Purpose $[^{11}C]$acetate has been proved useful in detecting the myocardial oxygen metabolism and various malignancies including prostate cancer, hepatocellular carcinoma, renal cell carcinoma and brain tumors. The purpose of study was to improve the radiosynthesis yield of $[^{11}C]$acetate on a automated radiosynthesis module. Materials and Methods $[^{11}C]$acetate was prepared by carboxylation of grignard reagent, methylmagnesium chloride, with $[^{11}C]$$CO_2$ gas, followed by hydrolysis with 1 mM acetic acid and purification using solid phase extraction cartridges.
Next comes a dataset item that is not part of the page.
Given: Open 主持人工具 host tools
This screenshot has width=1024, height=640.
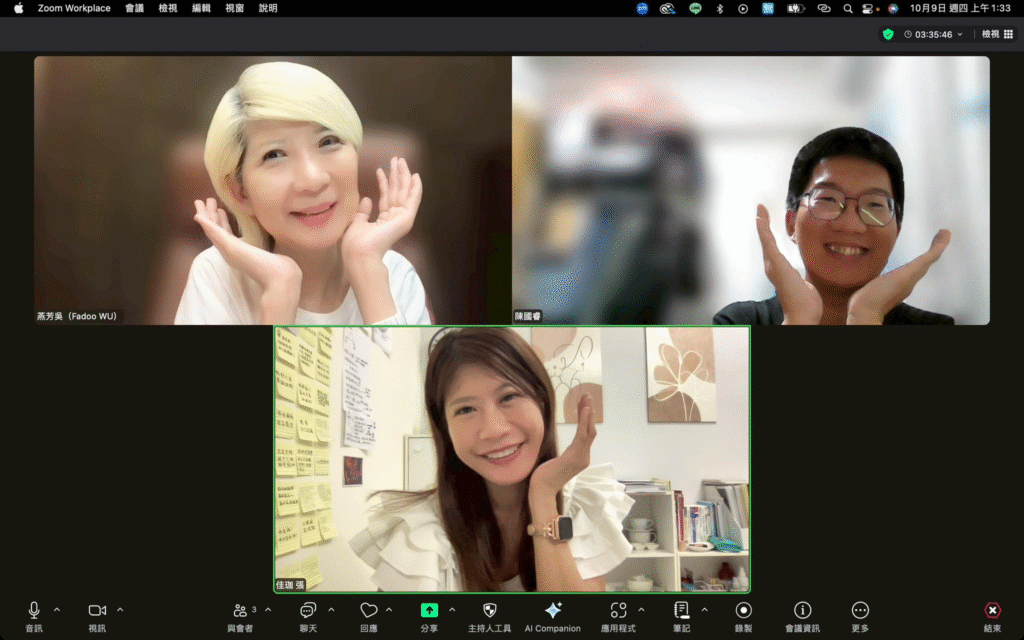Looking at the screenshot, I should pyautogui.click(x=489, y=611).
The effect of the reaction temperature ($0^{\circ}C$, $10^{\circ}C$, $-55^{\circ}C$) and cyclotron beam time (10 min, 15 min, 20 min, 25 min) on the radiosynthesis yield were investigated in the $[^{11}C]$acetate labeling reaction. Results The maximum radiosynthesis yield was obtained at $-10^{\circ}C$ of reaction temperature. The radioactivities of $[^{11}C]$acetate acquired at $-10^{\circ}C$ reaction temperature was 2.4 times higher than those of $[^{11}C]$acetate acquired at $-55^{\circ}C$. Radiosynthesis yield of $[^{11}C]$acetate increased with increasing cyclotron beam time. Conclusion This study shows that radiosynthesis yield of $[^{11}C]$acetate highly dependent on reaction temperature. The best radiosynthesis yield was obtained in reaction of grignard reagent with $[^{11}C]$$CO_2$ at $-10^{\circ}C$. This radiolabeling conditions will be ideal for routine clinical application.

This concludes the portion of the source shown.